SUNY Upstate Medical University Hospital Syracuse, NY
Randa Elzein, MBBS, Idan Goren, MD, Azhar Hussain, MBBS SUNY Upstate Medical University Hospital, Syracuse, NY Introduction: Gastrostomy tubes are regularly used for long-term enteral feeding, yet serious mechanical complications remain infrequent. We report a unique case of a percutaneous endoscopic gastrostomy (PEG) tube causing functional gastric outlet obstruction (GOO) and a Forrest IIa ulcer with a non-bleeding visible vessel.
Case Description/
Methods: A 71-year-old male with alcoholic cirrhosis, head and neck cancer (s/p PEG), and multiple comorbidities presented with melena and blood refluxing into his G-tube after seemingly reinserting the partially dislodged tube himself. He was found to be hypotensive and profoundly anemic (hemoglobin 6.6 g/dL). CTA abdomen/pelvis shown the PEG tube tip and balloon projecting into the duodenum, but no active bleeding was seen. Esophagogastroduodenoscopy (EGD) confirmed the PEG balloon had migrated across the pylorus, causing mechanical GOO and a 7 mm gastric ulcer at the incisura with a non-bleeding visible vessel (Forrest IIa). The balloon had eroded the gastric wall, embedding into the mucosa and causing pressure ulceration. Two hemostatic clips were placed effectively, and the PEG tube was deflated and repositioned within the gastric lumen (3.5 cm at skin level), resolving the obstruction. The esophagus revealed a benign, traversable stenosis, and no varices were present. Discussion: PEG-induced GOO with concomitant ulceration and potential bleeding is an unusual but significant complication that may not be apparent on imaging. Early endoscopic evaluation is essential in patients with gastrointestinal bleeding and PEG dysfunction, particularly when history suggests malposition. Clinicians should maintain a high index of suspicion for mechanical causes of bleeding, specifically when Forrest IIa lesions are present. This case highlights the value of timely endoscopic therapy, proper PEG maintenance, and detection of atypical bleeding sources in high-risk patients.

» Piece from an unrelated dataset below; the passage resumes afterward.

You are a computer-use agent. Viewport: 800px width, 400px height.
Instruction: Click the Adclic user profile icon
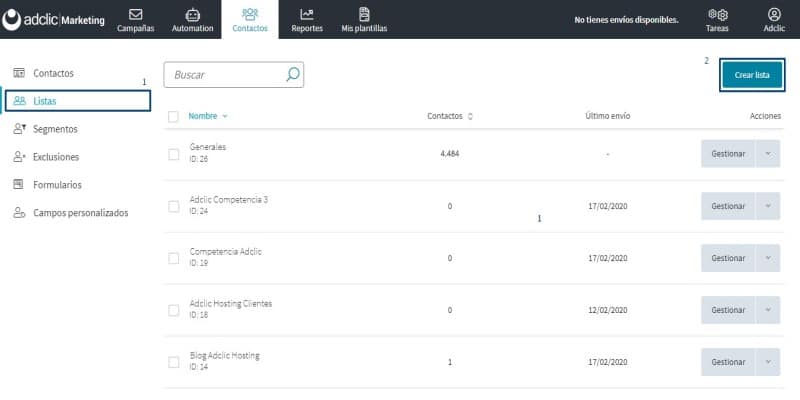[x=774, y=14]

Figure: Endoscopic image showing migrated PEG tube balloon across the pylorus causing mechanical gastric outlet obstruction.
Figure: Gastric ulcer at the incisura with non-bleeding visible vessel (Forrest IIa) caused by pressure necrosis from migrated PEG balloon.
Disclosures: Randa Elzein indicated no relevant financial relationships. Idan Goren indicated no relevant financial relationships. Azhar Hussain indicated no relevant financial relationships.
Randa Elzein, MBBS, Idan Goren, MD, Azhar Hussain, MBBS. P1004 - PEG-Induced Gastric Outlet Obstruction and Forrest IIa Ulcer: A Rare but Reversible Cause of GI Bleeding, ACG 2025 Annual Scientific Meeting Abstracts. Phoenix, AZ: American College of Gastroenterology.